DATA TO EXAMINE:

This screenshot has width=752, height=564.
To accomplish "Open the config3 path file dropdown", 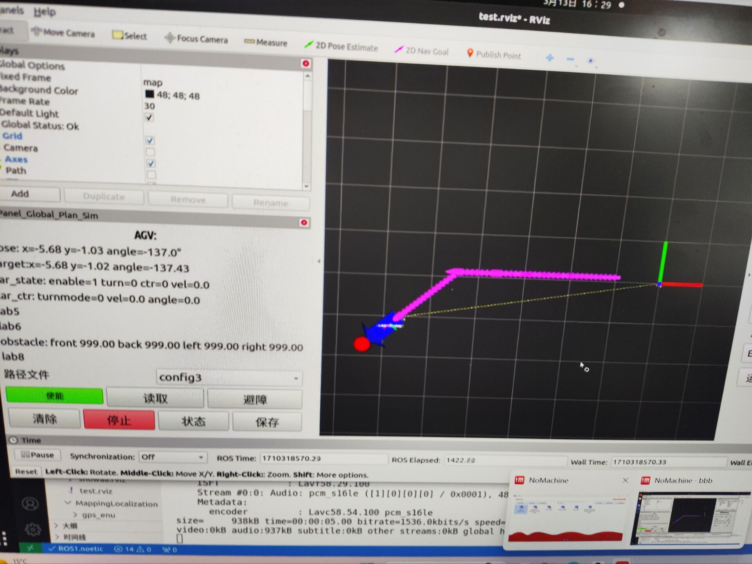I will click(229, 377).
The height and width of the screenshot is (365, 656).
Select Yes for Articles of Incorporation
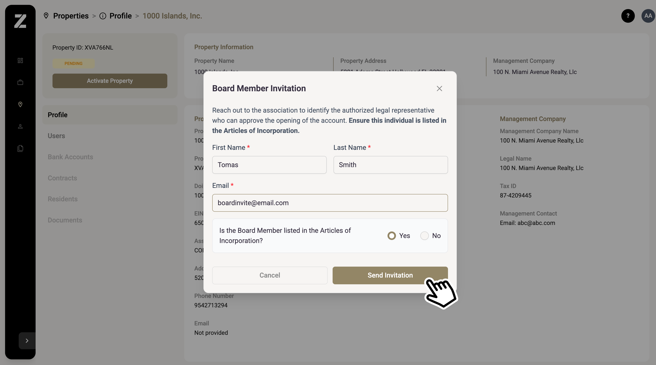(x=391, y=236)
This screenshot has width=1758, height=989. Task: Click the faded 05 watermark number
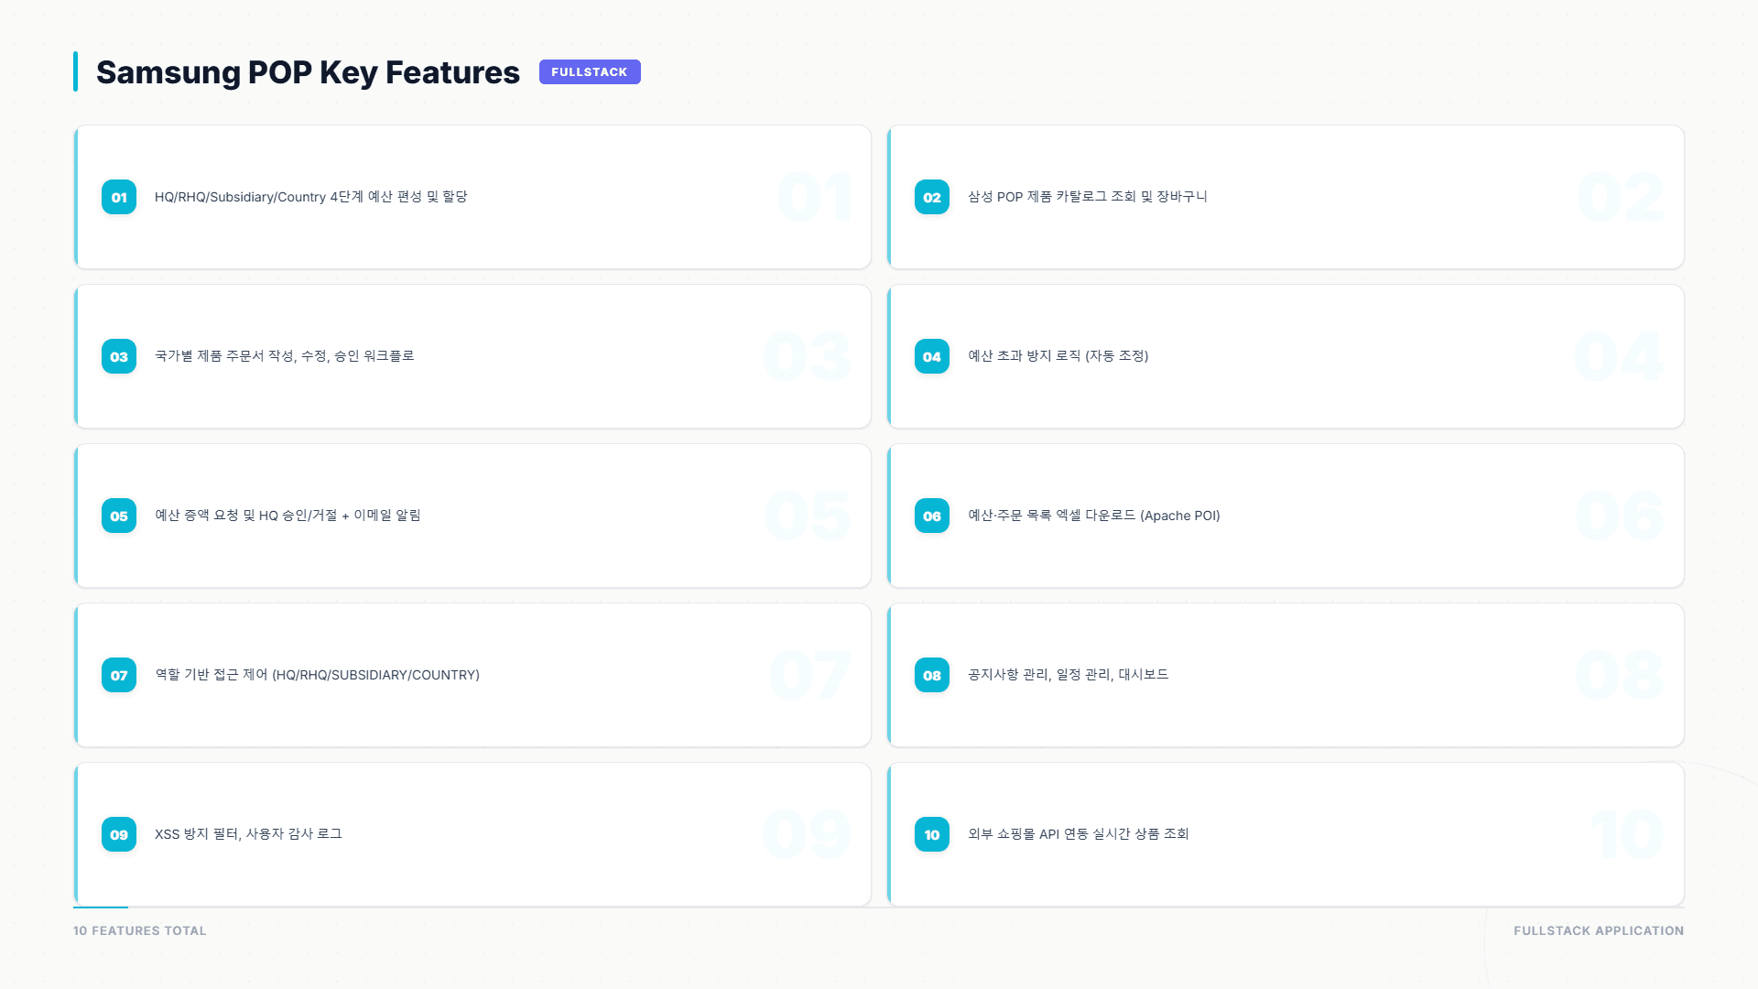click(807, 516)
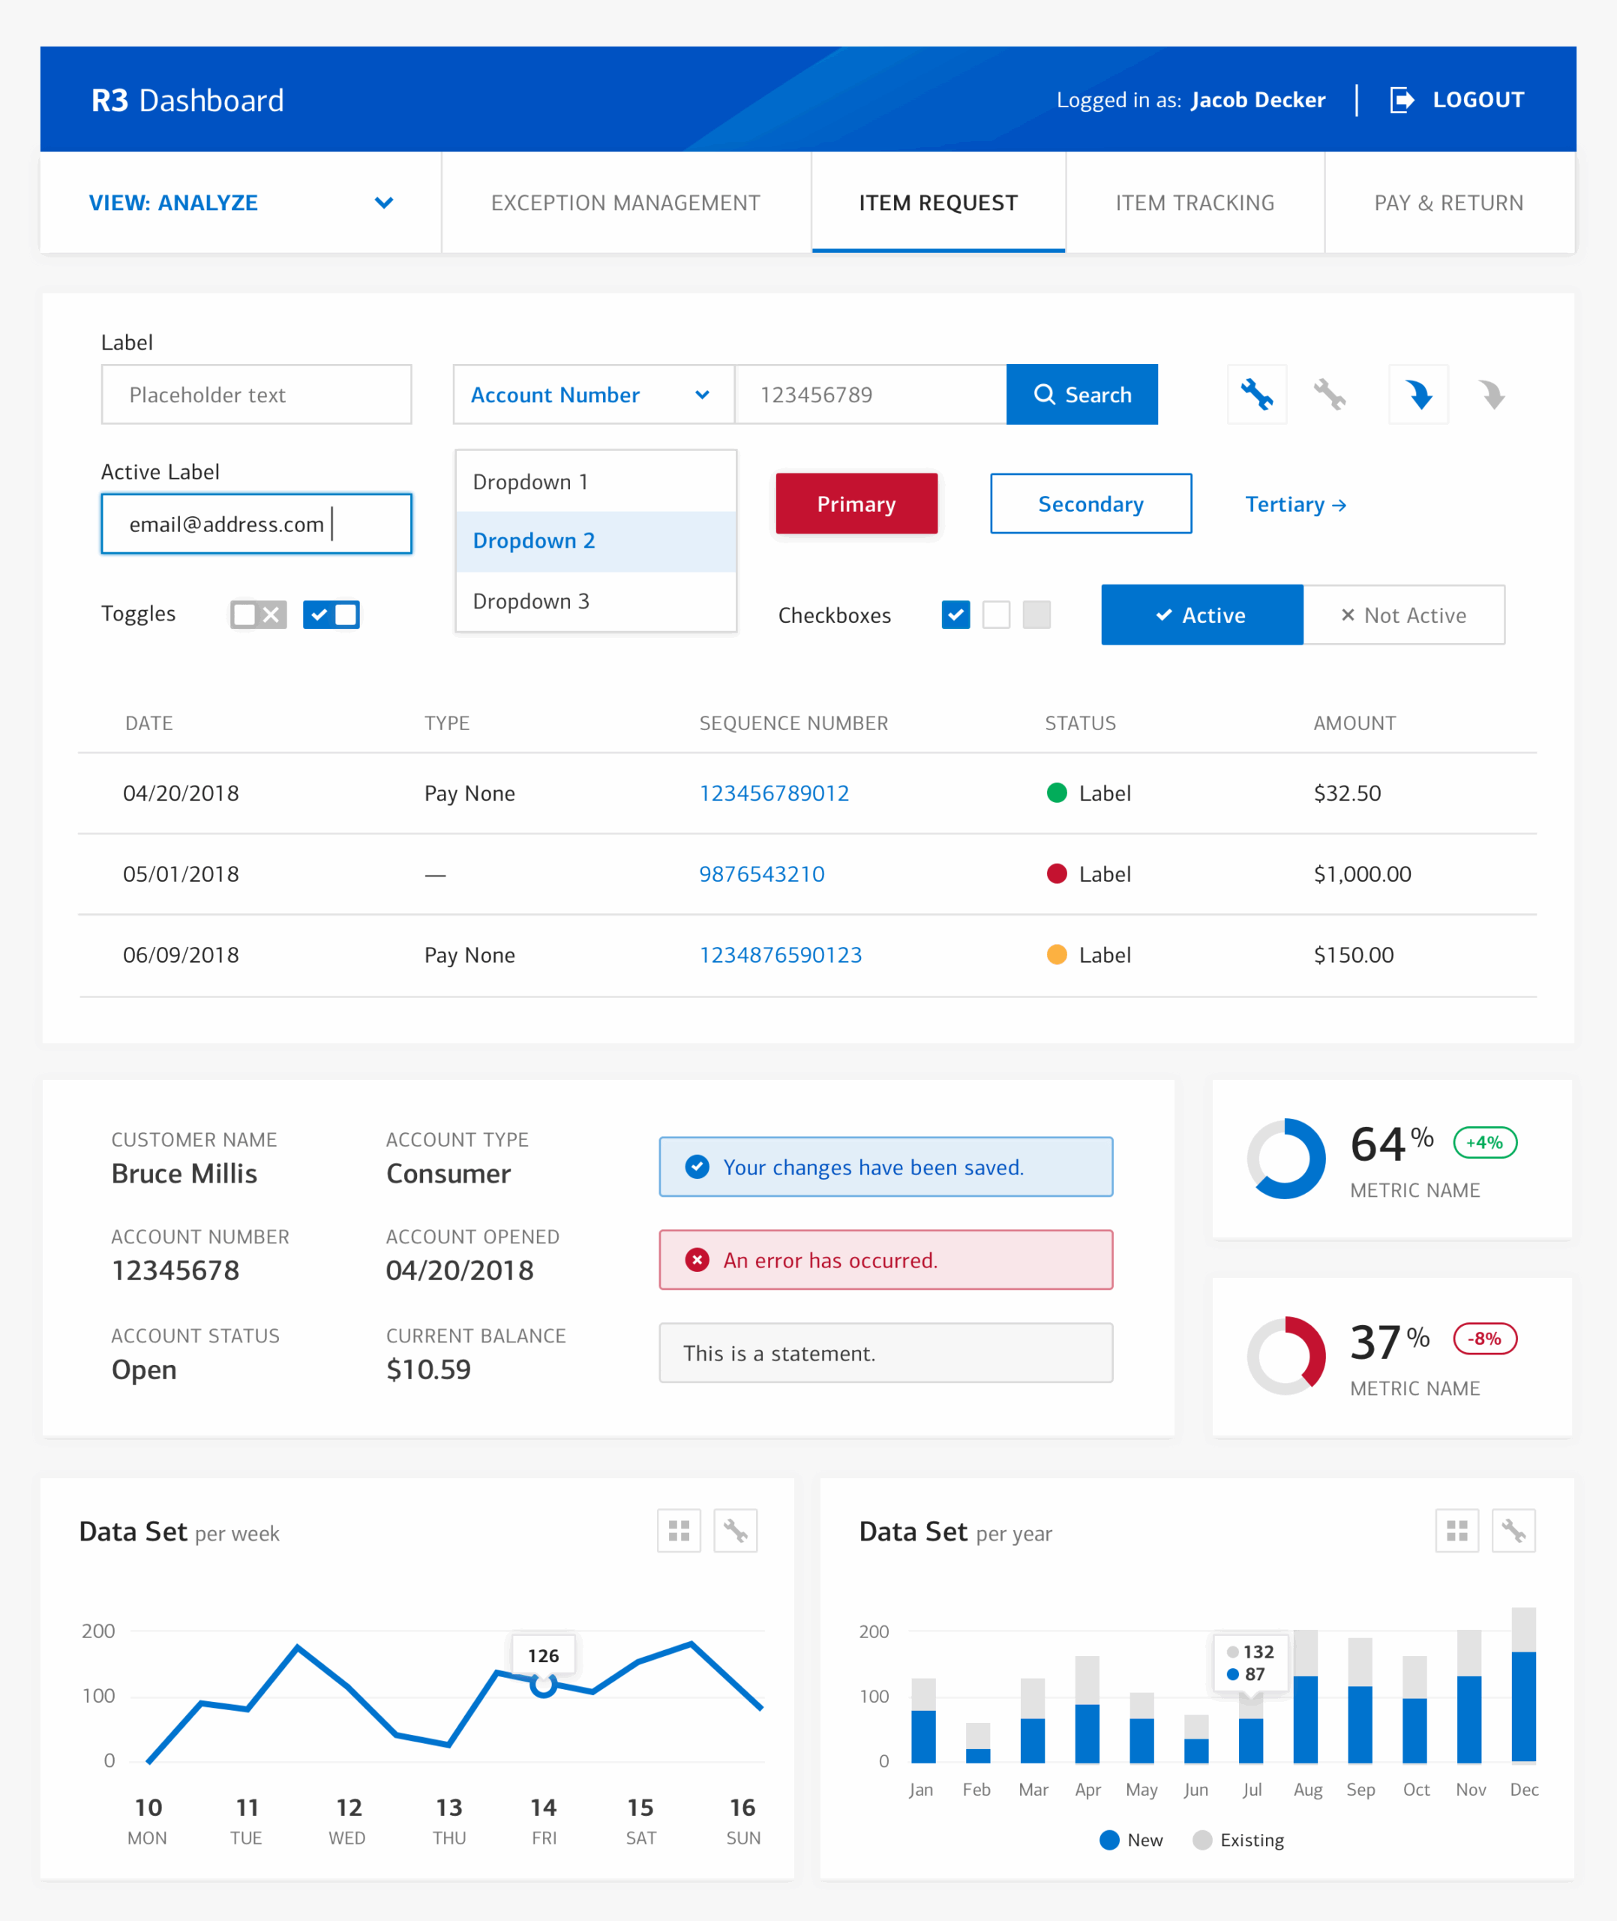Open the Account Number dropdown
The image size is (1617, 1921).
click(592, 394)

WHAT THIS TASK INVOLVES: What is wanted is an exact copy of the lines from the line with "Select Yes for Articles of Incorporation" through the end of the records, both ends included, pictures excluded.

ANSWER BOX:
Select Yes for Articles of Incorporation
(x=391, y=236)
This screenshot has width=1758, height=989. Task: Click the faded 05 watermark number
click(807, 516)
Open the Account Number dropdown
The image size is (1617, 1921).
click(592, 394)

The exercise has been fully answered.